Q 子供のころからお通じが悪く、今では1週間ずっと便意を催さないこともあり、困っています。あまりひどいときはその場しのぎで下剤を飲むのですが、繰り返すうちにその効果も薄れてきました。漢方で体質改善できますか。 (34歳・女性)
A 日本人の5人に1人が便秘といわれ、特に女性に多いのが特徴です。悩んでいる人が多いだけに、さまざまな解消法が編み出されていますね。
便秘には、さまざまな原因があります。
まず一つに、最近の若い女性で体力がない人、多産の人、老化で衰えた人…これらの人は、腹筋が衰えているため、力が入りにくく、便がスッキリ出ないというケースがあります。

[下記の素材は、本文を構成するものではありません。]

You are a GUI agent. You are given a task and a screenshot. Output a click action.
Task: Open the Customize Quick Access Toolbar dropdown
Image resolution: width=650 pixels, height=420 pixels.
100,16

次に、人目を気にして便意があっても排便を我慢しているうちに便から水分が吸収されて硬くなり、排便しにくくなるというケースです。習慣化してひどくなると、痔(ぢ)で悩んだり、体臭が気になったり、大腸がんの恐れもあります。
そして、神経質な人がストレスをためたり、睡眠不足、疲労などが重なり、腸が痙攣(けいれん)しているケースでも便秘になります。
いずれにしても、一時しのぎで西洋医学の下剤を飲めば効果はありますが、慣れるうちにだんだんと効き目が減ってしまいます。
これに対し、漢方では、その人の状態によって「実」と「虚」に分けます。
「実」とは、充実していること。「虚」とは不足していることです。つまり、「実」が過剰になって体力や気力があり余り過ぎても体調を崩し、また、「虚」がひどくなると体力が不足して病気になるという、漢方独特の考えです。
では、それぞれの便秘について、漢方の視点から考えてみましょう。
- 実の便秘 体格の良い人がなりやすく、少々の便秘は苦にならず、下剤を使ってもすっきりと排便できることが多いタイプです。このタイプに使う漢方薬は、下剤と体質改善の役目が合わさったようなものが良いでしょう。長期で見れば、次第に便秘が軽減されていくでしょう。
- 虚の便秘 やせ型で冷え性、少しでも便秘になるとおなかが張ったり気分が悪くなるというタイプです。下剤を飲んでも、すっきり出ないことも多いでしょう。虚の便秘に対する西洋薬は「整腸剤」のようなその場しのぎのものしかなく、根本的に便秘を改善できるものではありません。
ところが漢方薬を飲むと比較的短期間でおなかの調子が良くなり、続けて飲むと、次第に下剤に頼らなくても快便になることがよくあります。
実の便秘に使う漢方、虚の便秘に使う薬は、体質や症状に応じてさまざまな処方があります。専門家によく相談をした上で服用してください。